Goal A
Using the hiking journal below, answer these questions, marking each answer the same way:
(i) According to radiocarbon dating, what date is the paint of the "All American Man" from?
(ii) What stood in front of the Kirk Ranch cabin?
(iii) What did the light coming from above form on the ground in the boulder cave?
Goal B
From the hiking journal below, pull out the passage starting with "Although it threatened" and going on through "sooner or later.", copied word for word.
Goal C
Continue the hiking journal below from where it stops.

Source text
------------------------------------------------------------------------
We passed a half-dozen arches and even more ruin sites. The biggest ruin was across the valley and inaccessible. Three of the ruins had pictographs. The first had several faces in red and turquoise and other interesting signs. There were also some very faint pictures. Best was the ‘All American Man”, a red, white and blue shield man in a cave, high above the trail, with handprints beside him. According to a trail register there, some archaeologists thought that the image had to be modern, but radiocarbon dating proved that the paint was from about 1200. The next cave had negative hands and white dots, counting what? There was a lot to see in that five mile stretch. We turned around at an old cabin, the Kirk Ranch. There was an old wagon out front, some rusty buckets inside and lots of antlers, but not much else.
We didn’t see any wildlife aside from a pretty white hawk with black wingtips that looked almost like a gull and several swifts by the cabin. On the way back I counted seven arches, six ruins, one alcove with a few bits of pottery and a few places that might be archaeological sites but I couldn’t be sure.
We went into a cave that was actually big boulders a couple of feet apart that made a slot. The light coming from above made a large white cross on the ground. Another interesting spot was a steep narrow climb up a rocky slot through a hole, larger than yesterday’s hole fortunately.
Although it threatened rain off and on, and dripped a couple of times, we managed to get back to our campsite without getting wet. Given the forecast, I wish we could move on a few miles but this campsite is the one we reserved and my impression of the ranger we met is that she wouldn’t be amenable to changes, even if we went five miles to the dispersed camping section. We passed the rangers on the way to the campsite, so they’ll be passing this way to check on us sooner or later.
------------------------------------------------------------------------
Listed records

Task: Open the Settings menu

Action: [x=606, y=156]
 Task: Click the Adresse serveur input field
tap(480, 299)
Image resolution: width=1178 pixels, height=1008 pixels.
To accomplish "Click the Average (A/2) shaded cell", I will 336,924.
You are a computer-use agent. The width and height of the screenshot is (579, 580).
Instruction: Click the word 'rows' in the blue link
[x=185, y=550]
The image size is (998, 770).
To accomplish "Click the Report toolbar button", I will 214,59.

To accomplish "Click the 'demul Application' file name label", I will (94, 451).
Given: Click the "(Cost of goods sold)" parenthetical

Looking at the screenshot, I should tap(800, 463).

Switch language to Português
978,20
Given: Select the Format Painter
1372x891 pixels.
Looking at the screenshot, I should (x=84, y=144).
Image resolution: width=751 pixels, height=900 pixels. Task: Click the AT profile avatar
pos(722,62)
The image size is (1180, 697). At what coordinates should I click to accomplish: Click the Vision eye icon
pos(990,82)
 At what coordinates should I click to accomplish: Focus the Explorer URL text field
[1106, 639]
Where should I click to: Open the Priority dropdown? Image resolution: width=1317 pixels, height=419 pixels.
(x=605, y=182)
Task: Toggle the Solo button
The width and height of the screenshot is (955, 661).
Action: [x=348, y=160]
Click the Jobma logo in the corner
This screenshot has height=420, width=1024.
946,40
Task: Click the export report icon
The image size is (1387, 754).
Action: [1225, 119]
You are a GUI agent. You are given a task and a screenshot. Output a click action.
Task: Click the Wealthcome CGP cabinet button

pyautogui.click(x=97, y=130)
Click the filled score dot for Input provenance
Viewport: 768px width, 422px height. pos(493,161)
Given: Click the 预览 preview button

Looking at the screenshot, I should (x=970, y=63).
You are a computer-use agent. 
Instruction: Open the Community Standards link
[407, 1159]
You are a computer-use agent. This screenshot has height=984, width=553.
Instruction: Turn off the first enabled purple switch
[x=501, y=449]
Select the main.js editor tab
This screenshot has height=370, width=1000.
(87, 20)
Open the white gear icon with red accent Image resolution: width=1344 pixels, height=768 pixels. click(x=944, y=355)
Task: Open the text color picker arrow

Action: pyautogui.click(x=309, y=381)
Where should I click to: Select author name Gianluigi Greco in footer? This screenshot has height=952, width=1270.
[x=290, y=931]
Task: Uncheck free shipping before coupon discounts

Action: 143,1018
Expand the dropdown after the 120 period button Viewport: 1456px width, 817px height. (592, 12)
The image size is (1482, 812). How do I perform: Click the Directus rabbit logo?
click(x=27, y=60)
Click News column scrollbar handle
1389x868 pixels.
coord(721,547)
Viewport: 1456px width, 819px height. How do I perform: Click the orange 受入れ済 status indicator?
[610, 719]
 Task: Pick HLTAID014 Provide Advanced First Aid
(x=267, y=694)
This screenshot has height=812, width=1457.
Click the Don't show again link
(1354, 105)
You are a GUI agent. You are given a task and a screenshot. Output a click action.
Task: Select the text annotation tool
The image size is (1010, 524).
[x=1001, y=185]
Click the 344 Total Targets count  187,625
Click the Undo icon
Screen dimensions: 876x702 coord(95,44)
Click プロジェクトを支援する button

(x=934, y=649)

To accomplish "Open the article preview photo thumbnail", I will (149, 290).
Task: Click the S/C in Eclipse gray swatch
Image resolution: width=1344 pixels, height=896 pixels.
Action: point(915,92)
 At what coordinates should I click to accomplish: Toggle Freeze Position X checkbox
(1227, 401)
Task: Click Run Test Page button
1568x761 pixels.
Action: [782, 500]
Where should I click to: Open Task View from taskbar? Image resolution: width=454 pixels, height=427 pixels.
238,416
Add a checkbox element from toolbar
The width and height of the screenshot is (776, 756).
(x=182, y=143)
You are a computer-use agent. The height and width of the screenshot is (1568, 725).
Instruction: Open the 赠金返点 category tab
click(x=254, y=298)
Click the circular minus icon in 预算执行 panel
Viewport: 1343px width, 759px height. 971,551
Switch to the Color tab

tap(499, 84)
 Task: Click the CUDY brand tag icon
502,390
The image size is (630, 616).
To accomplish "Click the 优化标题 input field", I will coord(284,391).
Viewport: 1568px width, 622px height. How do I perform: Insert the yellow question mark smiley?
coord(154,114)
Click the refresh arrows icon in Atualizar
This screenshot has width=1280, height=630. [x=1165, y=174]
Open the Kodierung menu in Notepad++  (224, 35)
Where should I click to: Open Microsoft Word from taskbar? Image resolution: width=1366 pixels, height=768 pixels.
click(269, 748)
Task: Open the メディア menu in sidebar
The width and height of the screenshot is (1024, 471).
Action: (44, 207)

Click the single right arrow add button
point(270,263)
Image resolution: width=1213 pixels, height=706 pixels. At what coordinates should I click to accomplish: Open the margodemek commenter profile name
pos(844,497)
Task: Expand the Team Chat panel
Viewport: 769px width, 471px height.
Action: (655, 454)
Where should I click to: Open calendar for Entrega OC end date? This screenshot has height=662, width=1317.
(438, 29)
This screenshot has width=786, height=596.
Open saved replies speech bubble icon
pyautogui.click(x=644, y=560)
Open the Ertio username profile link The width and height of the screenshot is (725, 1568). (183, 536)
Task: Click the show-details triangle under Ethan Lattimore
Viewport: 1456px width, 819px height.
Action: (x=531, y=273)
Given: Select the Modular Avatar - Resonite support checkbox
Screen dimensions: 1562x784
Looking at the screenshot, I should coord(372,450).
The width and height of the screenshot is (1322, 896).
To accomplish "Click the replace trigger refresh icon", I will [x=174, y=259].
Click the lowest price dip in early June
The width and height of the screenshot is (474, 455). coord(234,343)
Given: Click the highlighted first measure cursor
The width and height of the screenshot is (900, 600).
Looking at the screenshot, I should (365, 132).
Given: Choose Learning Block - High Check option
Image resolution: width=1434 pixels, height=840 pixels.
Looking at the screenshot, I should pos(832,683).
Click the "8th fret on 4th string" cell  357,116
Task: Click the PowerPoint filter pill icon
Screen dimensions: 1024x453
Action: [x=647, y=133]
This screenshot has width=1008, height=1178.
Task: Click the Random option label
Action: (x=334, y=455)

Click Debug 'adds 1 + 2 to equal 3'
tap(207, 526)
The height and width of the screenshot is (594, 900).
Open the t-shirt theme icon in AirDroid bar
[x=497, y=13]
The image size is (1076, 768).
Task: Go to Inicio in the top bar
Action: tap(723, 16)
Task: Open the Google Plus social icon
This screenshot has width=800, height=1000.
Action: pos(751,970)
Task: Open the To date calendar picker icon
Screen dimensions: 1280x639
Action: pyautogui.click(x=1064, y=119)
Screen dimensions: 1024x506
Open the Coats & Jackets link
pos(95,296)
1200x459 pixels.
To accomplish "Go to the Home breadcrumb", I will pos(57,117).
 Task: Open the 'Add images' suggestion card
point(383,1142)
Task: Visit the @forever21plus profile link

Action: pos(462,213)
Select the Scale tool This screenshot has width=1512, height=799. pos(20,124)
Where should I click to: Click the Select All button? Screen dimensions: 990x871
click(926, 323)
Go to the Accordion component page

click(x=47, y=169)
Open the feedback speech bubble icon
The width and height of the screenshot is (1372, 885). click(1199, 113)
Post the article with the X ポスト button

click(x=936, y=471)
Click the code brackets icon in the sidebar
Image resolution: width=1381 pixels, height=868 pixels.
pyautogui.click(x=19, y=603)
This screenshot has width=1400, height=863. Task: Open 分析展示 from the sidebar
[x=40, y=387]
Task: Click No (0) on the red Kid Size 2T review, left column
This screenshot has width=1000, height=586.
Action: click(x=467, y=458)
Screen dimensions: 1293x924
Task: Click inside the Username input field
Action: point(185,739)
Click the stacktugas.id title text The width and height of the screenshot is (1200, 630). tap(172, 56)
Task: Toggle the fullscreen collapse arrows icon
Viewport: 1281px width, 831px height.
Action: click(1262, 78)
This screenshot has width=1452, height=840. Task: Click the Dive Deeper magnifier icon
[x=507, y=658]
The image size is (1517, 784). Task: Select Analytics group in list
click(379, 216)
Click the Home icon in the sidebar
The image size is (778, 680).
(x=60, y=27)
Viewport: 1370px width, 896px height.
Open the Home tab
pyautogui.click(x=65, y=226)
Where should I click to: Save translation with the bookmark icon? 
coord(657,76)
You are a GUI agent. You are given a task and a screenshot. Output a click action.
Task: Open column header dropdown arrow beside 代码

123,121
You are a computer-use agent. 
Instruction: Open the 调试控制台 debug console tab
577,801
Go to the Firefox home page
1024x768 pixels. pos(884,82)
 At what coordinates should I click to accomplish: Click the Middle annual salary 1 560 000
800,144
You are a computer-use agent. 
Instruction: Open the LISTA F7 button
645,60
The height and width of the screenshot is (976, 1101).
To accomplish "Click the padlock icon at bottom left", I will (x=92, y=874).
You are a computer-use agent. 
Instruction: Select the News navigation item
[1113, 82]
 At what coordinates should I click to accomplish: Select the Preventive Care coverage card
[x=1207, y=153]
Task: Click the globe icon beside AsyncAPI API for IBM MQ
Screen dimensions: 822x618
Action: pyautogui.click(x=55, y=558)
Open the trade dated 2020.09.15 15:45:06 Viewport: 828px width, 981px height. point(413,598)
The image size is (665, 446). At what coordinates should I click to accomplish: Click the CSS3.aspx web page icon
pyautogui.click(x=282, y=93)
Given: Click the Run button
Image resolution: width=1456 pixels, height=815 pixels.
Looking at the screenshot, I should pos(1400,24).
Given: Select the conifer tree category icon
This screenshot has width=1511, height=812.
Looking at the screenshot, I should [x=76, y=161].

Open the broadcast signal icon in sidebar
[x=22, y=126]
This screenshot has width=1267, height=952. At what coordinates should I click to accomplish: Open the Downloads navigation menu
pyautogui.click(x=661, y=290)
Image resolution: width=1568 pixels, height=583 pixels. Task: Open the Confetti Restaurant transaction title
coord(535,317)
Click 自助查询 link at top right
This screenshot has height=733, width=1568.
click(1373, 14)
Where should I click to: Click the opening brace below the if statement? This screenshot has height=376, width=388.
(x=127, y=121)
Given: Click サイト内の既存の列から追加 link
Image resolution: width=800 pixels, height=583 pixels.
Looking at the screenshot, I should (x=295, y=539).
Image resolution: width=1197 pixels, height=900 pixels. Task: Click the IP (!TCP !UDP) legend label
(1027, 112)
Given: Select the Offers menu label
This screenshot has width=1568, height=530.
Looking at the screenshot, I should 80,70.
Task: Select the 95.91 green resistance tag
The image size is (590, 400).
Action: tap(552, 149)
------------------------------------------------------------------------
Task result A
(i) About 1200.
(ii) An old wagon.
(iii) A large white cross.

Task result B
Although it threatened rain off and on, and dripped a couple of times, we managed to get back to our campsite without getting wet. Given the forecast, I wish we could move on a few miles but this campsite is the one we reserved and my impression of the ranger we met is that she wouldn’t be amenable to changes, even if we went five miles to the dispersed camping section. We passed the rangers on the way to the campsite, so they’ll be passing this way to check on us sooner or later.

Task result C
It has been fun doing such a leisurely hike. We stop and look, take lots of pictures, and still get to camp early. The only problem is my book won’t last. Tomorrow I’ll start Jim’s book.
Saturday, May 5 – 19 miles on Salt Creek
We fell asleep to the din of a thunderstorm, woke to the pitter patter of rain on the tent. We waited about an hour for the storm to pass, but finally gave up and packed up in the rain. That was a good thing, as it only got worse. About an hour up the trail it began to snow and sleet. We decided to push the pace and finish our hike today instead of tomorrow. Around noon the rain/snow stopped, but the dark clouds remained, so we kept moving.
We saw a couple of arches we missed coming in, but otherwise the hike was mostly memorable only for the weather. There were a few funny moments: when I tried to climb a very muddy steep hill, I kept sliding backwards. I grabbed a sage bush which got me part way up, but then I was stuck. Every time I tried to move forward I ended up sliding backwards. Finally I dropped to my knees and crawled up the hill. Jim went around, so had less trouble. Later we watched a squirrel cross the stream using the same rocks we had used to cross it. He leapt from rock to rock, keeping his feet dry. That was funny.
We ran into a few groups that were camped, waiting out the weather. Only the rangers were moving and we passed them early. Their heavy loads made them very slow. We took a different trail out of the canyon for the last few miles since I didn’t want to cross the slickrock of the Peekaboo Trail in the rain again. Instead we followed the creek to a different trailhead. There is a 4WD road that follows the creek – literally. Hikers either splash through the shallow water or follow along the bank where possible. Basically it was a bushwhack. Although it is theoretically possible to drive to Peekaboo campsite, the last person to try that had to leave his jeep there. He got in but couldn’t get out again. The rangers said that was last fall. Evidently there’s a lot of quicksand in the creek. We did run into fresh tire tracks a little farther out though. Eventually we reached a gravel road which we followed out to the paved Park drive. We got a ride back to our car with the second car that passed, a nice couple from Wyoming. The first car stopped, but didn’t have room for us and our packs. They just wanted to apologize for not picking us up. That was unusual.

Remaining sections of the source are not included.